2026News

Constitutional Court continues to reject attempts to use it as Fourth Instance for case reviews

The Constitutional Court (TC) has issued a series of rulings reiterating that it is not a venue for reviewing facts, weighing evidence, or reopening closed litigation. The court, now under new leadership, is pushing back against a recurring pattern of legal appeals attempting to use the high court as a “fourth instance” of appeal for ordinary legal matters, Diario Libre reports in its coverage of recent rulings.

In dozens of recent rulings, the TC has insisted that its function is strictly limited to constitutional control and does not extend to the merits of individual cases.

Limits of constitutional jurisdiction
In ruling TC/0489/24, the judges, including Eunisis Vásquez, Miguel A. Valera, and Domingo A. Gil, clarified that cases lack constitutional relevance when the resolution requires the TC to intervene in “matters of ordinary legality” or to “re-evaluate the criteria applied by ordinary justice.”
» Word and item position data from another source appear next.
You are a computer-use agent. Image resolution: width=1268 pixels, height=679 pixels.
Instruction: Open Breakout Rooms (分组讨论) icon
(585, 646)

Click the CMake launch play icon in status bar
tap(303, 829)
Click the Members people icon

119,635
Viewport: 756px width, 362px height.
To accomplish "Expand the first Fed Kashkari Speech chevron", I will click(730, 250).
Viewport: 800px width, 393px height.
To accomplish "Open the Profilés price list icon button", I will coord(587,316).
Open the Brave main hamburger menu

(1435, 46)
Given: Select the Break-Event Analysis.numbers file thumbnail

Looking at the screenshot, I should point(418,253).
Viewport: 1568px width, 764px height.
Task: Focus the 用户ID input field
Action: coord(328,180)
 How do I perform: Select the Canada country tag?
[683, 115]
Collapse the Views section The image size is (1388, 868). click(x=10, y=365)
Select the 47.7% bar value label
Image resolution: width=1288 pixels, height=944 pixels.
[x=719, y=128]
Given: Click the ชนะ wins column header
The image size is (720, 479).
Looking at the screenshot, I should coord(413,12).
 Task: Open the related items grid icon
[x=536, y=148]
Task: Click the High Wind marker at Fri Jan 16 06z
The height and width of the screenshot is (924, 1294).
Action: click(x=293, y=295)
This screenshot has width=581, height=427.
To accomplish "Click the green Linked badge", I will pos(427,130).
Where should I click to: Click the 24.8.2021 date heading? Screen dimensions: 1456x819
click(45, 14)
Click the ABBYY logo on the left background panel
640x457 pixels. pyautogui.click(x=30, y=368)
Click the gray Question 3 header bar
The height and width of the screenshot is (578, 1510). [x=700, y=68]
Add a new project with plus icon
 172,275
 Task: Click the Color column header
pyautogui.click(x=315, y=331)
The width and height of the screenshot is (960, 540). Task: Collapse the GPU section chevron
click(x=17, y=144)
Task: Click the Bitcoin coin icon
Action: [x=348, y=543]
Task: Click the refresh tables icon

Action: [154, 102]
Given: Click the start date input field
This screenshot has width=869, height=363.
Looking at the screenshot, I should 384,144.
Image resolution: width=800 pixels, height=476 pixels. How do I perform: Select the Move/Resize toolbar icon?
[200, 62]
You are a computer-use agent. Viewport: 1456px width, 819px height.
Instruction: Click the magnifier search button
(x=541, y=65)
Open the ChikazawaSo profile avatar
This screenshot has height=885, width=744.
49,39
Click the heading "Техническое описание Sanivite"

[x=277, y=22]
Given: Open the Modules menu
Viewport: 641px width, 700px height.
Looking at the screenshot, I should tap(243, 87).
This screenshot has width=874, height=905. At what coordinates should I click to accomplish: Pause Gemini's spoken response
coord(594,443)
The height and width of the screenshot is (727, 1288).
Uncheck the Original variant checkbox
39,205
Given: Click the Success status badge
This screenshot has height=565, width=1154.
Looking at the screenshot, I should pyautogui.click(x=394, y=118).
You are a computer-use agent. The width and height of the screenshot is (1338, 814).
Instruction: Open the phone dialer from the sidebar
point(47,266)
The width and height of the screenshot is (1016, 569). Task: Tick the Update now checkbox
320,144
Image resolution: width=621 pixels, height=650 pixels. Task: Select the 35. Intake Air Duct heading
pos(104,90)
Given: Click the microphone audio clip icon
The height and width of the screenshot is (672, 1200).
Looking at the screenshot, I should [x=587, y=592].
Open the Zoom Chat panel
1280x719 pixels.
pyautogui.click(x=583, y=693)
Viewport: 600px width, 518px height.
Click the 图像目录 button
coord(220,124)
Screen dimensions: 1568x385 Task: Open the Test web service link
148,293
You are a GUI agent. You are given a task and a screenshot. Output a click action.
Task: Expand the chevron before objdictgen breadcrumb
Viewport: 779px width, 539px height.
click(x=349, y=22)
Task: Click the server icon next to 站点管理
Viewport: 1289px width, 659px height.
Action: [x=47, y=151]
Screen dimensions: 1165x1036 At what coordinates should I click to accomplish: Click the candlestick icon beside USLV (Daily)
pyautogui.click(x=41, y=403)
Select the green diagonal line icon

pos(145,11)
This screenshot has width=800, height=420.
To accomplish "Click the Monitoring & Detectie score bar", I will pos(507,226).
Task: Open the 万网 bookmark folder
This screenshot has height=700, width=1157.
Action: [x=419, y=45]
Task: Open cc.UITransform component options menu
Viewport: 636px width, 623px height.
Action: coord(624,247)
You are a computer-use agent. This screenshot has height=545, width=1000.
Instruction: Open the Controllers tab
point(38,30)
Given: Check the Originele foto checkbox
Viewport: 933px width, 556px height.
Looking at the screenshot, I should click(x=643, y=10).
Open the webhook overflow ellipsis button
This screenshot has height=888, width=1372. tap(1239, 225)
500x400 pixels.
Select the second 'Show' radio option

The court warned that the nature of a constitutional appeal is lost when litigants attempt to use it to:
• Correct the application of ordinary law.
• Reinterpret judicial decisions already finalized by lower courts.

According to Organic Law 137-11, constitutional review is only admissible when the alleged violation is directly attributable to a judicial decision, “independent of the facts that gave rise to the process… which the TC cannot review.”

Strategic litigation vs. lack of training
Former TC judge Rafael Díaz Filpo told Diario Libre that this phenomenon could be attributed to both gaps in legal education and questionable litigation strategies. “It may be that some lawyers do not correctly handle the subject matter the TC oversees, or it could be a strategy to send it to the court knowing perfectly well it will be declared inadmissible,” Díaz Filpo noted, adding that the practice is professionally improper.

Despite the influx of these inadmissible appeals, Díaz Filpo stated that the court’s capacity is not compromised. He noted that the tribunal is obligated to respond to every instance submitted and has “religiously ruled on each of the resources” brought before it.

The role of the Constitutional Court
Under Article 184 of the Constitution, the TC’s mission is to “guarantee the supremacy of the Constitution, the defense of the constitutional order, and the protection of fundamental rights.” Under Law 137-11, the tribunal does not substitute for trial judges or act as an additional step in the standard judicial process.